Jello (fine)… yes unfortunately you have to by the little packets. Royal (extra coarse)

 

Why the little packets?… because bulk pack Gelatin is a coarse grind, not a fine grind. You can either ball mill the stuff down to size or simply purchase the smaller more expensive name brand stuff.

 

Coarse grain/mesh size leads to a rough print. The flying particulate can jam the heads pretty quick

Coarse grain/mesh size leads to a rough print. The flying particulate can jam the heads pretty quick

 

Print resolution is dictated by the coarsest material in a batch. Variance in grain size can cause continuous failures in the print resolution as the layers perpetuate upwards. Long story short, try to get ingredients that are the same mesh size, or ball mill them all together until there is a homogenous consistency [Seen below].

 

Test batches are run in the small bins.
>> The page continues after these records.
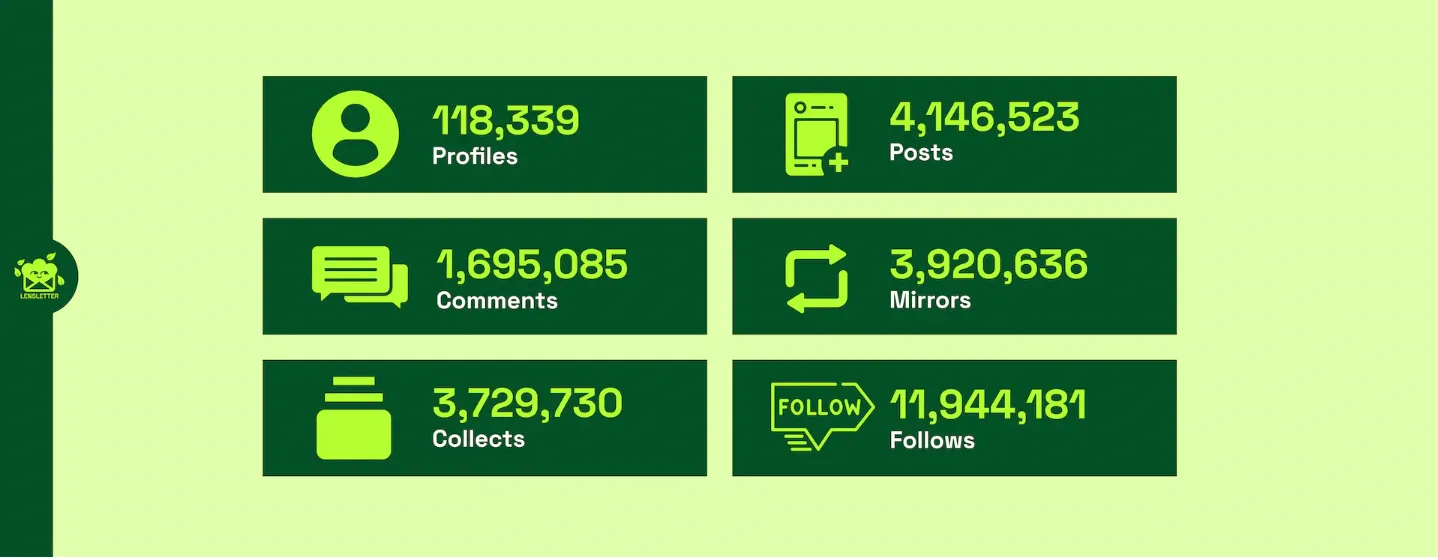The height and width of the screenshot is (560, 1438).
Task: Click the 118,339 profiles count
Action: point(506,122)
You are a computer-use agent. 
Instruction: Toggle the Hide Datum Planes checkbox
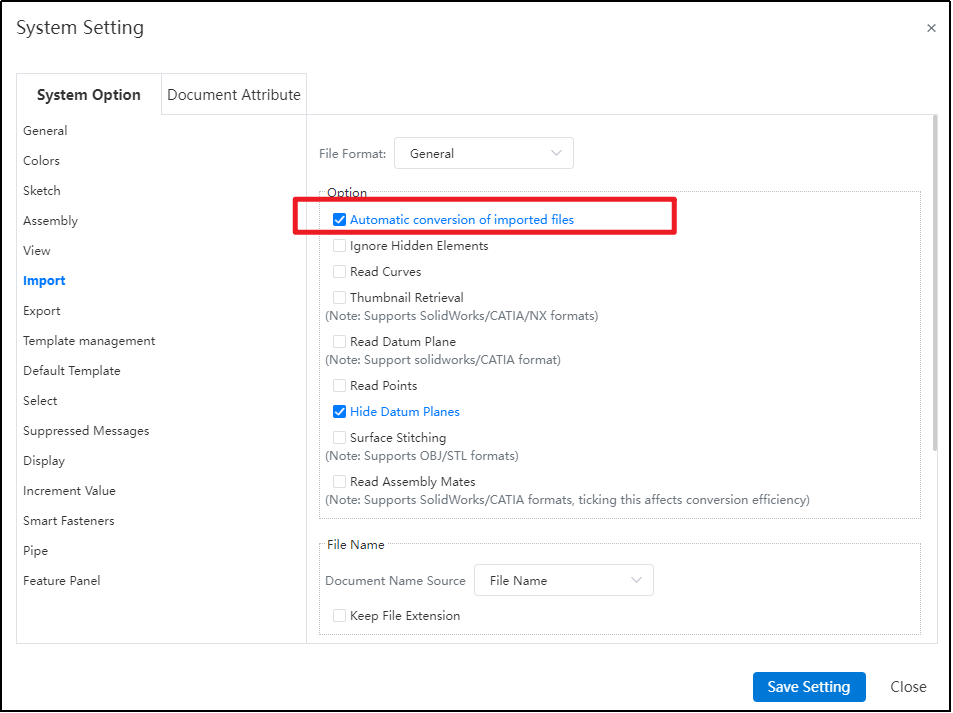point(340,412)
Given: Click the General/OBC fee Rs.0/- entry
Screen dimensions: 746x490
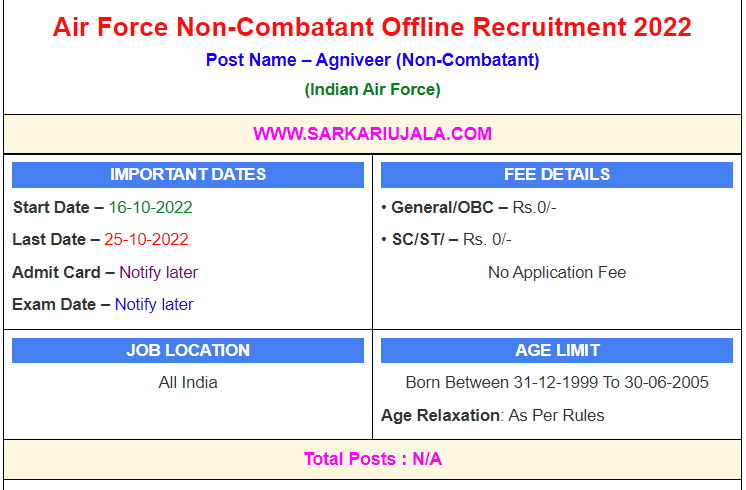Looking at the screenshot, I should pos(534,208).
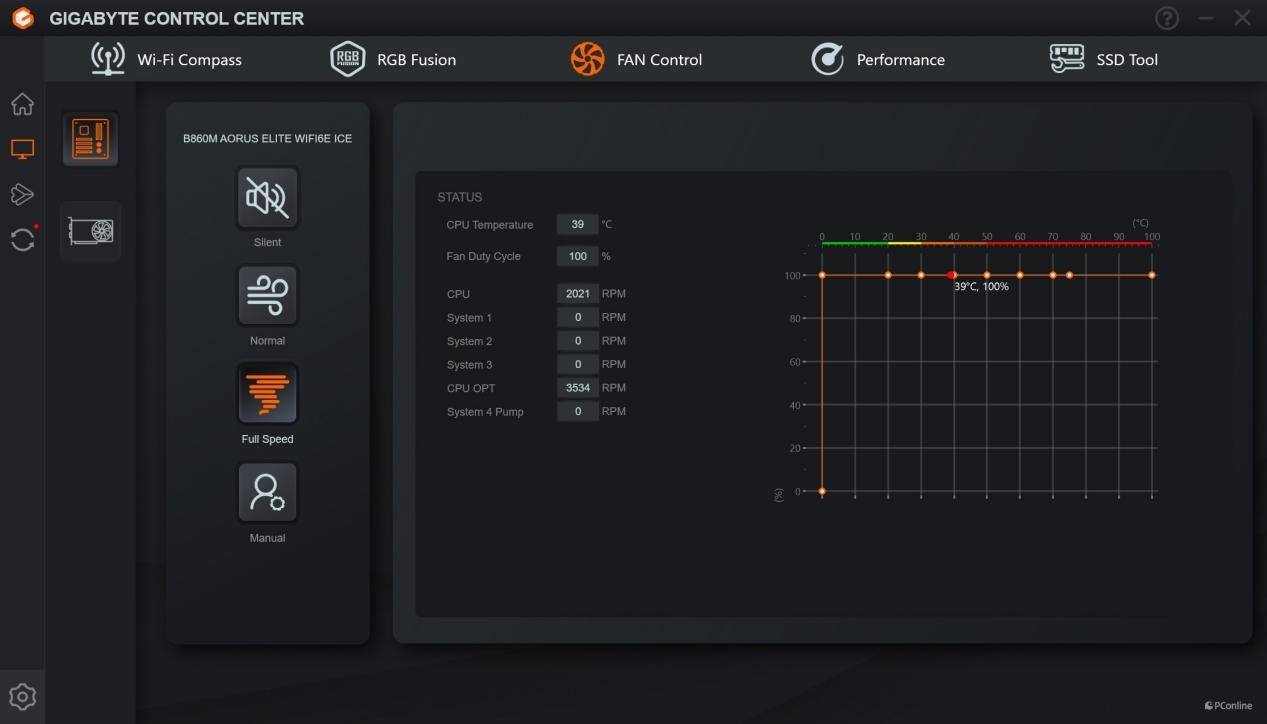This screenshot has height=724, width=1267.
Task: Click the Fan Duty Cycle value field
Action: click(577, 256)
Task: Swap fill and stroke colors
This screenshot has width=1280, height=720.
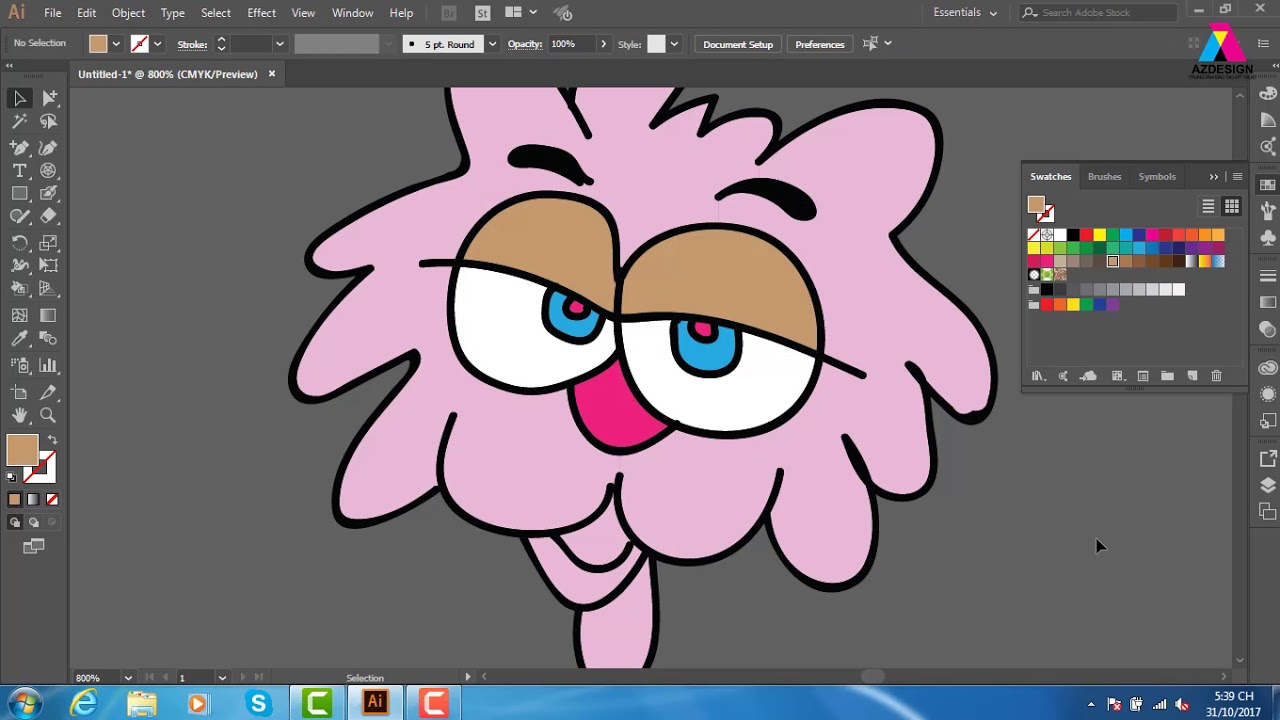Action: click(x=52, y=440)
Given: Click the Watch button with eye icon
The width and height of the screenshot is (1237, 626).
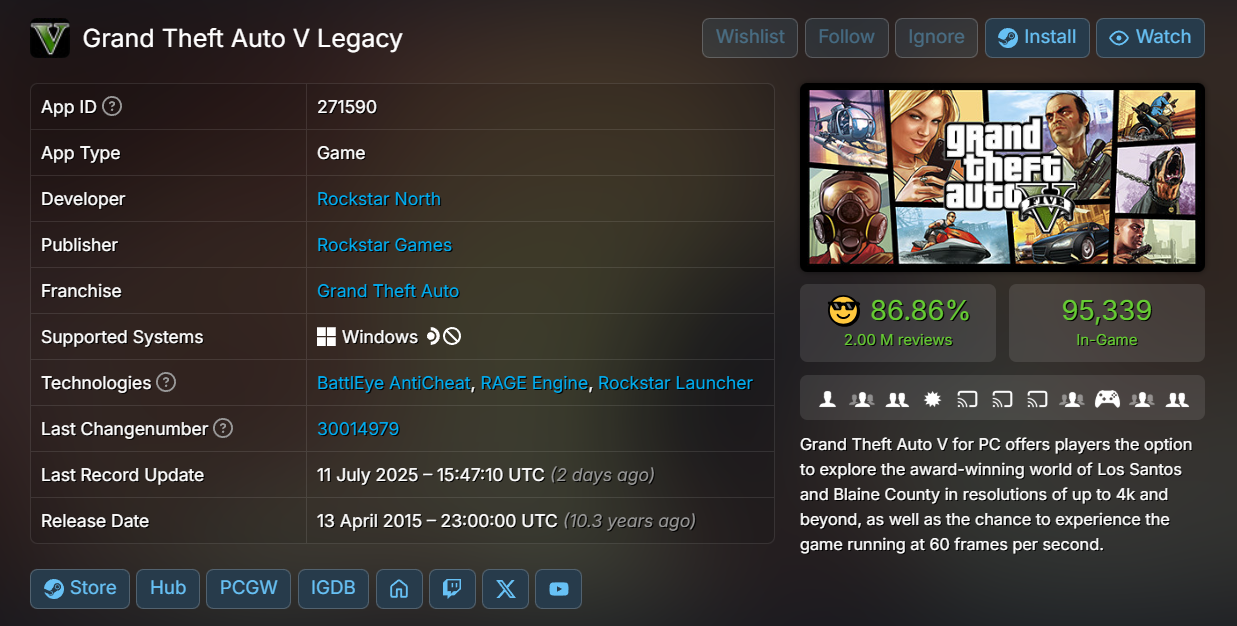Looking at the screenshot, I should pos(1150,38).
Note the fine grain/mesh size of the printable media.

Test batches are run in the small bins.
Note the fine grain/mesh size of the printable media.

 

If calibration seems close, the next step is to test scalability.  Then do some more intensive troubleshooting.

 

The printer is laying down clean smooth sheets, and the head is drawing uniform bitmaps.

The printer is laying down clean smooth sheets, and the head is drawing uniformly.

 

1st Calibration depowdered.

1st Calibration depowdered.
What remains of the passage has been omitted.